Le critiche delle ultime ore
Dopo aver portato il suo ricordo del manager Marchionne, Matteo Renzi su Facebook ha voluto mandare un messaggio a chi lo sta criticando, anche in queste ore: «Provo disgusto verso chi in queste ore ironizza o insulta un uomo come Sergio Marchionne che sta vivendo ore disperate». Perché, per Renzi, «Marchionne ha riaperto fabbriche che erano chiuse o stavano chiudendo: ha creato lavoro, perché il lavoro si crea assumendosi rischi, non aspettando sussidi. Ha risollevato aziende che erano considerate finite. E se è stato oggetto di polemica si deve anche al fatto che il talento viene spesso criticato perché la nostra società è basata più sull'invidia che sull'ammirazione».
Epifani: «Un errore lo scontro con il sindacato
«Marchionne è stato un abilissimo uomo di finanza capace di utilizzare le risorse finanziarie, compresi i prestiti, per la salvezza e il rilancio dell'azienda.

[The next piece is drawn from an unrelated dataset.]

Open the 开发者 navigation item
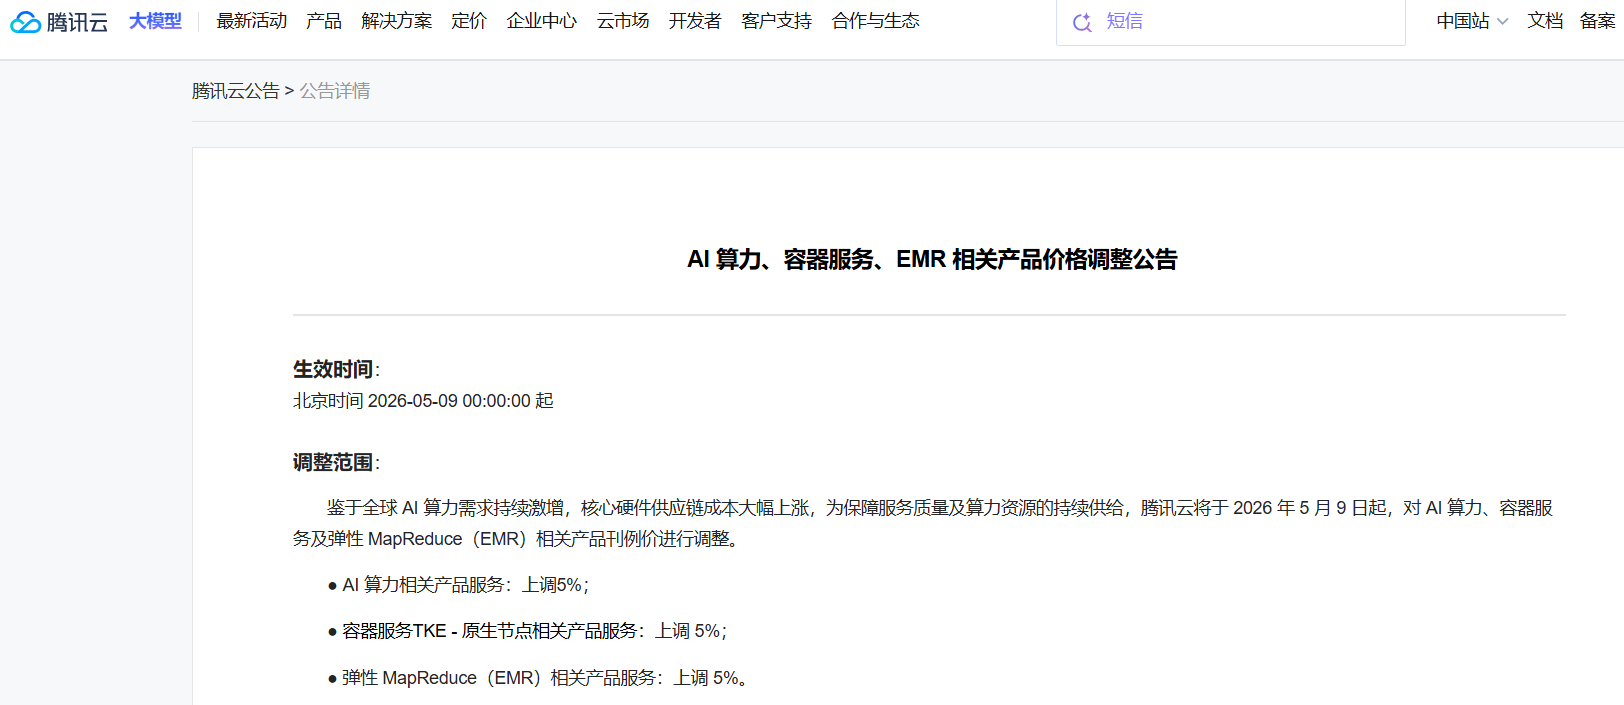This screenshot has width=1624, height=705. (695, 21)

Meno brillante è invece il risultato industriale, dove tutti gli obiettivi di produzione e vendita non sono stati raggiunti, e anche di molto». Lo scrive l'ex segretario del Pd, ex leader della Cgil, oggi deputato di Liberi e Uguali, Guglielmo Epifani in un editoriale pubblicato sul sito di Articolo Uno. «Marchionne - scrive l'ex leader Cgil - nei primi anni cerca l'accordo e il consenso dei lavoratori e dei sindacati». Poi, scrive Epifani, i rapporti con Cgil e Fiom passano allo «scontro aperto», oppure diventano «inesistenti».
Mentre, sottolinea Epifani, «dall'altra parte dell'oceano, i rapporti coi lavoratori e il sindacato restano positivi e il fondo pensioni aiuta Marchionne in una operazione finanziaria che rafforza il controllo Fiat in Chrysler. Il rapporto col sindacato diventa in questo modo funzione dell'interesse dell'azienda e degli azionisti soprattutto». Infine per Epifani resta il dubbio seguente: «Si poteva evitare la contrapposizione degli anni seguenti, si poteva continuare in un modello positivo di relazioni e rispetto?». Per l'ex leader sarebbe stato meglio proseguire sulla strada del dialogo. Ma le cose - scrive - «andarono diversamente».